Basins that host VMS deposits only occur only in certain parts of the world and at certain times during the Earth’s evolution. Further, only certain parts of certain horizons within favourable basins are prospective for VMS deposits. For example, a zone of crustal thinning.

Thus it is not sufficient to be in the right area, but in the right part of the right basin, which is an altogether smaller and more difficult target.

Exploration Methodology
VMS deposits are particularly amenable to geophysical and geochemical exploration techniques.

Because VMS deposits are massive sulphide in style, they conduct electricity and are heavier than the surrounding rocks. They are therefore amenable to various electrical geophysical techniques and gravity surveys.

However, because the predominant sulphide in VMS deposits is non-economic pyrite, a geophysical anomaly will not necessarily represent economic mineralisation. In a similar vein, the basins that host VMS deposits often also contain pyritic black shales. These are not of economic interest but can produce rather pleasing geophysical anomalies.

VMS deposits are surrounded by a large envelope of geochemical alteration. This is an excellent exploration target in its own right as an experienced geologist can use it as a vector for targeting any contained VMS deposit.
A good VMS deposit is something to behold. Good grade, especially the copper-gold combo, can give very high margins. Mining parameters (such as tonnes per vertical metre) are often excellent and processing straightforward. They can produce clean, valuable concentrates that may even attract a premium from smelters.

Many VMS deposits, though, possess a number of negative characteristics, chiefly that they are too small to be economically significant. Processing can be problematic and concentrates penalised.

The hunt for VMS deposits usually takes place in a basin which already hosts known deposits, or in the vicinity of a new discovery. In either case  it is usual for existing discoveries to represent the majority of the total metal of the basin.

Nonetheless, under certain circumstances, they are a worthwhile target for smaller exploration companies. However this requires a high level of geological expertise and a number of favourable factors, such as the precise geological setting, to be aligned.

But then, serendipity plays a large part in exploration success. So an investor could do a lot worse than backing a company undertaking exploratory drilling (in the appropriate geological setting and with the appropriate geological expertise) near a recently discovered VMS deposit.

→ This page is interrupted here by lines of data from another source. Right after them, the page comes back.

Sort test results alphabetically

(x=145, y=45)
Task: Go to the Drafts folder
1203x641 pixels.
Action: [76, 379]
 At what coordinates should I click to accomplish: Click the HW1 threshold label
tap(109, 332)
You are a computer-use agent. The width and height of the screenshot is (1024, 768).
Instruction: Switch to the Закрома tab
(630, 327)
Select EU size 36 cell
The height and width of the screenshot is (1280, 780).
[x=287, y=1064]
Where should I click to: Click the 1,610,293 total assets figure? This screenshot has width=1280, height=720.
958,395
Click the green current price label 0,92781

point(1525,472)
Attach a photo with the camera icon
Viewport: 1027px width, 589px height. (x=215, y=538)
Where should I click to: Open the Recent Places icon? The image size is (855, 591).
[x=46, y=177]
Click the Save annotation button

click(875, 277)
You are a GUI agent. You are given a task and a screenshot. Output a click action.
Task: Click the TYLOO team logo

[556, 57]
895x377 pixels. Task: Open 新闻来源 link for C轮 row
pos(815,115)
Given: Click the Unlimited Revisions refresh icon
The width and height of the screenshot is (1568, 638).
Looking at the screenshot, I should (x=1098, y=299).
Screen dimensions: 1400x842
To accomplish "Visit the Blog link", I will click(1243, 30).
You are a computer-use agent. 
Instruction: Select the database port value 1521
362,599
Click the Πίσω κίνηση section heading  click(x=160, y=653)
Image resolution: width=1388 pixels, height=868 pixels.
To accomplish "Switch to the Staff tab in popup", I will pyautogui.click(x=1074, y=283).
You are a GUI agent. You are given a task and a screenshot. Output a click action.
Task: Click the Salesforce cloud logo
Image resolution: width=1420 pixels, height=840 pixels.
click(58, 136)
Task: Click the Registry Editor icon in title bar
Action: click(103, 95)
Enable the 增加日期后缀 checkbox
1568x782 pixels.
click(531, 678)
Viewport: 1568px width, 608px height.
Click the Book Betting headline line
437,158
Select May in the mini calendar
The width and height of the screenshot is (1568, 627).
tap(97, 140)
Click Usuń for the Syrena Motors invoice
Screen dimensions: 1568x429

Volcanogenic massive sulphide deposits (“VMS” deposits) typically occur as lenses of polymetallic sulphide at or near the sea floor. They form through the deposition of sulphide from hydrothermal (literally “hot water” in Greek) fluids. In the case of VMS deposits the hydrothermal fluid circulates in the vicinity of hot intrusive rocks and leaches metal sulphides from the rocks surrounding the intrusive body.

The hydrothermal fluids discharge at or near the sea floor, in zones of crustal extension, and being focussed by faults and fractures. This results in deposition of a massive sulphide body which in turn overlies a “stringer zone” of low grade disseminated mineralisation. The hydrothermal fluids also create a distinctive alteration zone or halo around the deposit that can be a useful exploration guide.

Modern day analogues are forming beneath the sea, typically where tectonic plates are moving apart and new crust is forming. These are generally referred to as “black smokers”, so called because the hydrothermal fluids being emitted into the ocean are black because they are rich in dissolved sulphides.